▶ **DATA TO USE**
== == ==
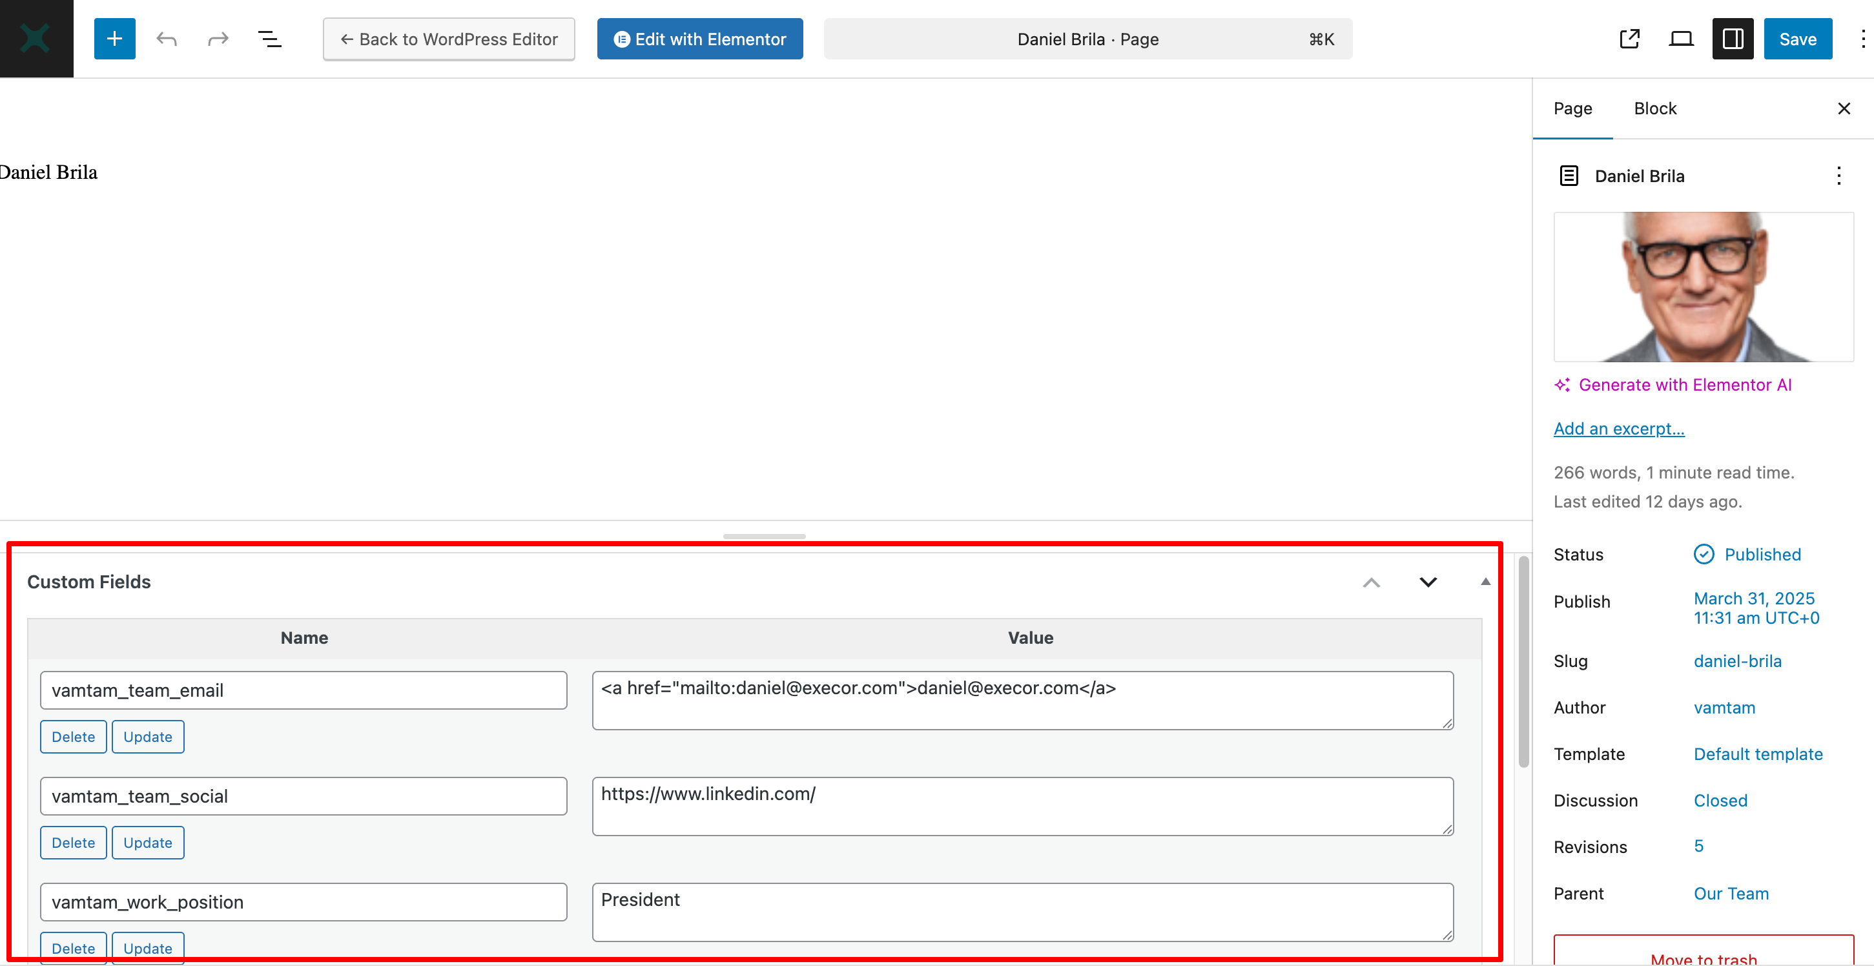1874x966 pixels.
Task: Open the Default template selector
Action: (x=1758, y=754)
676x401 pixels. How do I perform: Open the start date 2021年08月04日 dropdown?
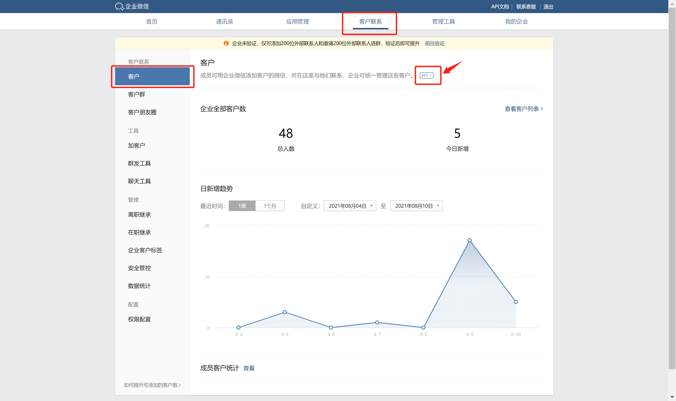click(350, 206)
== == ==
▶ **AIM OF THE EXERCISE**
Any picture in the listing is to be omitted. Return exactly the lines from the one containing "676x401 pixels. How" through its last line, both included, and only those.

▶ **OUTPUT FOR THIS TASK**
676x401 pixels. How do I perform: Open the start date 2021年08月04日 dropdown?
click(350, 206)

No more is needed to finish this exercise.